Holiday Stimulus Package

Last-minute gifts from $0 to $275,000!

By Kim Lachance

Just in time for the final days of the Shopocalypse, we’ve put together this festive, fun, unique assemblage of our favorite holiday picks, all made in L.A. or sold here. From the edible to the eco-trendy and the eye-popping, we’ve got something affordable for everyone on your list – beauty queens, drag queens, tree huggers, wee huggers (kids), wine snobs, gadget geeks and more. (Killer East L.A. tamales included.) Just for fun, we’ve thrown in a few ridiculously high-end means of communicating holiday cheer, including a 24-karat gold vibrator (bang!), a personal Guinness Pub, and even a perky new rack (not the kind for wine).

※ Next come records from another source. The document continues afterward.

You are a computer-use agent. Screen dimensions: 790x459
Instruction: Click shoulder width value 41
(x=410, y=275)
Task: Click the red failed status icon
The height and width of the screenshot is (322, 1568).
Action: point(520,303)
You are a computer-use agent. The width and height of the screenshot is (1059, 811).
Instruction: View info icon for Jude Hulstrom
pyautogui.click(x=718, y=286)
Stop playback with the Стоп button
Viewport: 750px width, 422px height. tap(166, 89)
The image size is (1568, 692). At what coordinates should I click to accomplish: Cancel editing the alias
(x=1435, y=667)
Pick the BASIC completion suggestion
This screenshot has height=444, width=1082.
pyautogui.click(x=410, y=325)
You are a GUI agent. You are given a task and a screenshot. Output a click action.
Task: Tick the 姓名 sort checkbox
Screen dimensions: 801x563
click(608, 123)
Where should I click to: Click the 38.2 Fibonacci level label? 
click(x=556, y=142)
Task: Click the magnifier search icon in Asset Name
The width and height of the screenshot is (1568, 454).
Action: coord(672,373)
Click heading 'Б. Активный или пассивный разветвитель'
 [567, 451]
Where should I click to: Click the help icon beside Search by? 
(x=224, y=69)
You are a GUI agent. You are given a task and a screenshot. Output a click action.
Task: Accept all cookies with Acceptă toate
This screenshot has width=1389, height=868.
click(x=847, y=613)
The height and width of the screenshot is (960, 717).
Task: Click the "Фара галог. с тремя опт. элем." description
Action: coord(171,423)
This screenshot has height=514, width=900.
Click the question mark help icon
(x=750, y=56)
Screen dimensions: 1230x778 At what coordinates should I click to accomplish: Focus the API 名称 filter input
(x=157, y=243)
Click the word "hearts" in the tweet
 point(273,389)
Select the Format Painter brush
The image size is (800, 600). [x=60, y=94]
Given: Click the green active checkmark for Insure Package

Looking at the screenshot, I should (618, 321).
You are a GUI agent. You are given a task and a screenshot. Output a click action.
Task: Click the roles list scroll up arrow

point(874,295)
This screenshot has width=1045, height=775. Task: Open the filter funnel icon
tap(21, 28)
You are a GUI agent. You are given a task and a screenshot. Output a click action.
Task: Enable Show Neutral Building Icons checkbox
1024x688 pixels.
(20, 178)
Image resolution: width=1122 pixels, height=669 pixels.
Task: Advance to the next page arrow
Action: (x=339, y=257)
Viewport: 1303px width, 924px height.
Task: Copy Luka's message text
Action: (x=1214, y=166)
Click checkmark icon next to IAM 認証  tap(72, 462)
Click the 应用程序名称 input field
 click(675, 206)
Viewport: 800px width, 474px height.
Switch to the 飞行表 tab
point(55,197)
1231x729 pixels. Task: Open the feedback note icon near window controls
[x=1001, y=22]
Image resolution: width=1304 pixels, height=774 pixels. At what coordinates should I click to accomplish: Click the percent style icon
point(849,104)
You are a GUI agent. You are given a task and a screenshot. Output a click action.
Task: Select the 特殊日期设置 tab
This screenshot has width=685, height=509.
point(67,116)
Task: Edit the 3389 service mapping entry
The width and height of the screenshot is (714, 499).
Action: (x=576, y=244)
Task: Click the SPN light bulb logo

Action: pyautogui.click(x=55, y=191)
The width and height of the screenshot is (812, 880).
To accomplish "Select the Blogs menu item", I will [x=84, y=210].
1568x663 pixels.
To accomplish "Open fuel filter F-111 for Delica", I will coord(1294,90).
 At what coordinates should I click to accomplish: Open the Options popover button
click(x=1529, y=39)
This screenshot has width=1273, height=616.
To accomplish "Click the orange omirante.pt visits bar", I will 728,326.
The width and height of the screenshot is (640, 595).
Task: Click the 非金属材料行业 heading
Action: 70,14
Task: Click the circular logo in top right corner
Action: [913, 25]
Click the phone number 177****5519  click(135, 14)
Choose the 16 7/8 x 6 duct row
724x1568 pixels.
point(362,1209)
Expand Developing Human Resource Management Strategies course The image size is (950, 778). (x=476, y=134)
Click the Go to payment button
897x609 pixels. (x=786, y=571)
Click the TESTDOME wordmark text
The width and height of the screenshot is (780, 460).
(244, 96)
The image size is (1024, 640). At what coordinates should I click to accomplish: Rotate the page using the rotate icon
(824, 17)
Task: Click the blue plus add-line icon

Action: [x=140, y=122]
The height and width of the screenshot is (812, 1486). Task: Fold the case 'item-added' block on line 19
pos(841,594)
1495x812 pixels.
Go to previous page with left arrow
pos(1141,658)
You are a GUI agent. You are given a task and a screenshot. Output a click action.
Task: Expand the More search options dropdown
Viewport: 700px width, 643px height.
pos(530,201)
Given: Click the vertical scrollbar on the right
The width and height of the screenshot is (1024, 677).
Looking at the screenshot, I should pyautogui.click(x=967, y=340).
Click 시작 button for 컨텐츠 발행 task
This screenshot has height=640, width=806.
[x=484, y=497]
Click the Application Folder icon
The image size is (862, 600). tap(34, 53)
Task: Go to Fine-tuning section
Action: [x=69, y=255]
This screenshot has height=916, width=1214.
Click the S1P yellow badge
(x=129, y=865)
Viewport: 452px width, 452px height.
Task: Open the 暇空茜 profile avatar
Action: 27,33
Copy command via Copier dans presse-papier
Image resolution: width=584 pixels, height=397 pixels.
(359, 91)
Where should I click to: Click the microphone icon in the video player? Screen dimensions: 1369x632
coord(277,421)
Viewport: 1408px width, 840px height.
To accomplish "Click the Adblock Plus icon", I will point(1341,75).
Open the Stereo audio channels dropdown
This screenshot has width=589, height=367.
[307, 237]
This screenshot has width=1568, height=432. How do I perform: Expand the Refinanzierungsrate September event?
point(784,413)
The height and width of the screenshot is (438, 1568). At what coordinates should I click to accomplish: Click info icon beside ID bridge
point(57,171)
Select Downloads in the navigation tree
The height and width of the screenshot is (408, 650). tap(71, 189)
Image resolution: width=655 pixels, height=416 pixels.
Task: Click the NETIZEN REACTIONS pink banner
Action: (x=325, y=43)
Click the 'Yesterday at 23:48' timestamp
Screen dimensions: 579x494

So, from the City Beat family to yours, we give you our fabulous “Holiday Stimulus Package.”

 

$0 Walking in L.A.
There’s no better way to get to know a city than to get lost in it for hours on foot. There’s also no better way to get mugged. So, please, do a few thousand worried Midwestern moms a favor: Give their aspiring-actor offspring the gift of knowing where the hell they are in the cruel, 100-block maze that is downtown. Of course, nothing says old-school like a $14 Thomas Guide. But there’s a better way and it’s free: be a dear and download one of Downtown LAWalks’ free walking-tour podcasts into your F.O.B. friend’s iPod or mp3 player. If they don’t have one, loan them yours. Better yet, get out there and hoof it with them. Download four 11-to-18-stop strolls: the Arts and Culture Tour, downtown’s grandest art venues (from the Cathedral of our Lady of the Angels to Exposition Park); the Shopping Tour (from the St. Vincent Jewelry Center to the Fashion Institute of Design and Merchandising); the International Tour, downtown’s many worldly highlights, from Central Plaza to 410 Boyd; and the Historic Tour, from Union Station to the Central Public Library. Blisters included. www.downtownlawalks.com.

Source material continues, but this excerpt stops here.